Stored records

Start of Block

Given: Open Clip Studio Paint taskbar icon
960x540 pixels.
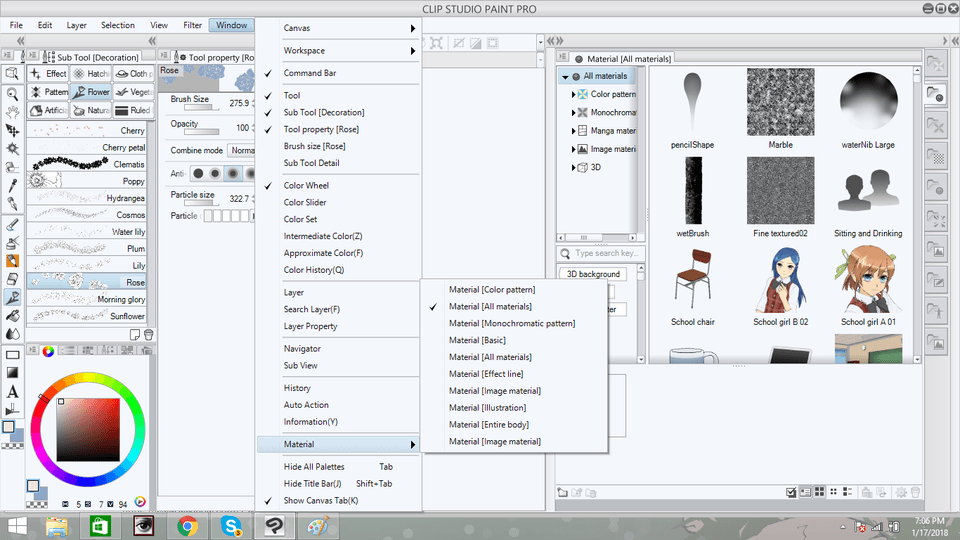Looking at the screenshot, I should tap(271, 524).
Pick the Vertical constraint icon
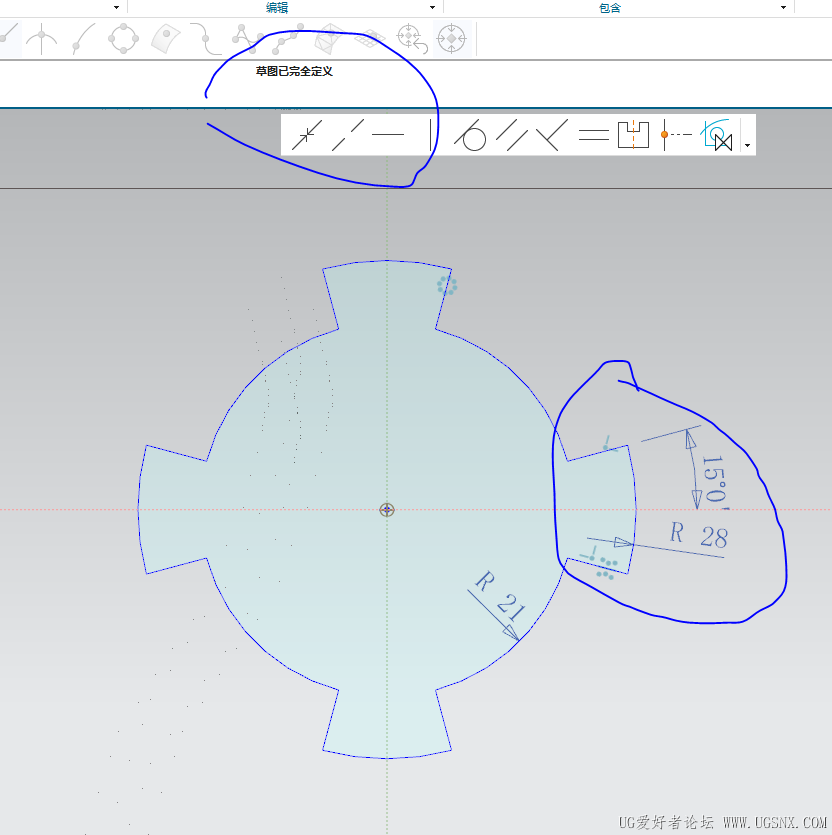The image size is (832, 835). click(430, 134)
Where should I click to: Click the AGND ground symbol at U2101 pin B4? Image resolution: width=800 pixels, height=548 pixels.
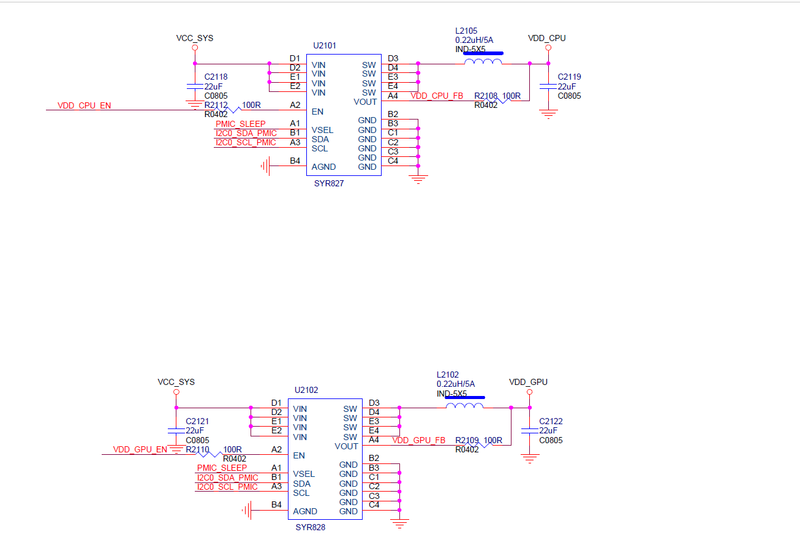266,166
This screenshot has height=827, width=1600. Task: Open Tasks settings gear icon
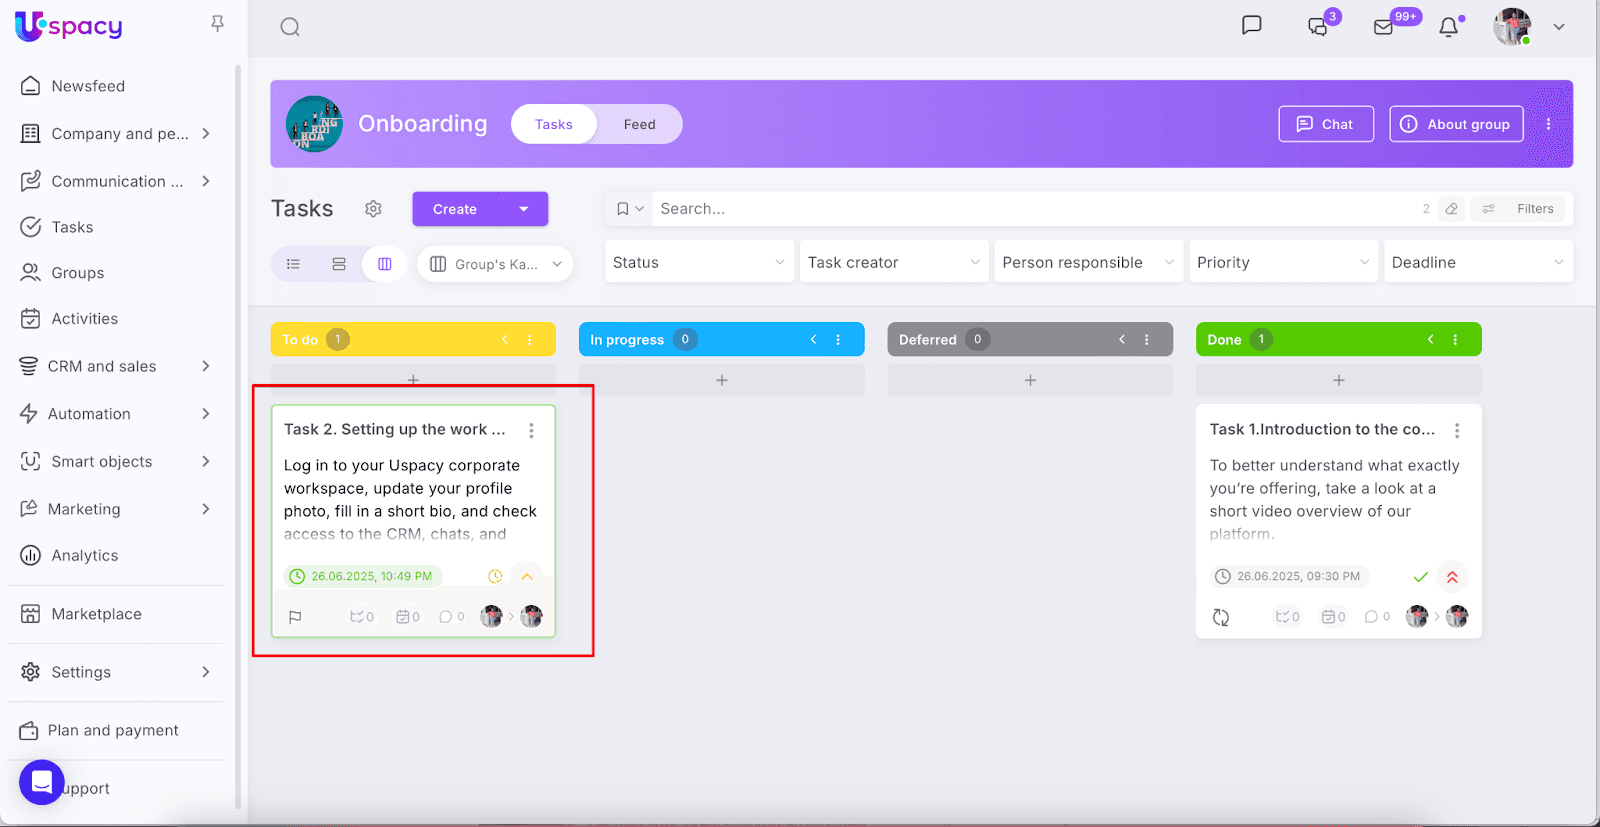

End of Block

DIRECTIONS FOR THIS TASK: Repeat the data word for word, minus any pictures.

YOUR RESPONSE:
Given: Open Clip Studio Paint taskbar icon
960x540 pixels.
Looking at the screenshot, I should tap(271, 524).
Pick the Vertical constraint icon
The image size is (832, 835). click(430, 134)
Where should I click to: Click the AGND ground symbol at U2101 pin B4? Image resolution: width=800 pixels, height=548 pixels.
266,166
This screenshot has height=827, width=1600. Task: Open Tasks settings gear icon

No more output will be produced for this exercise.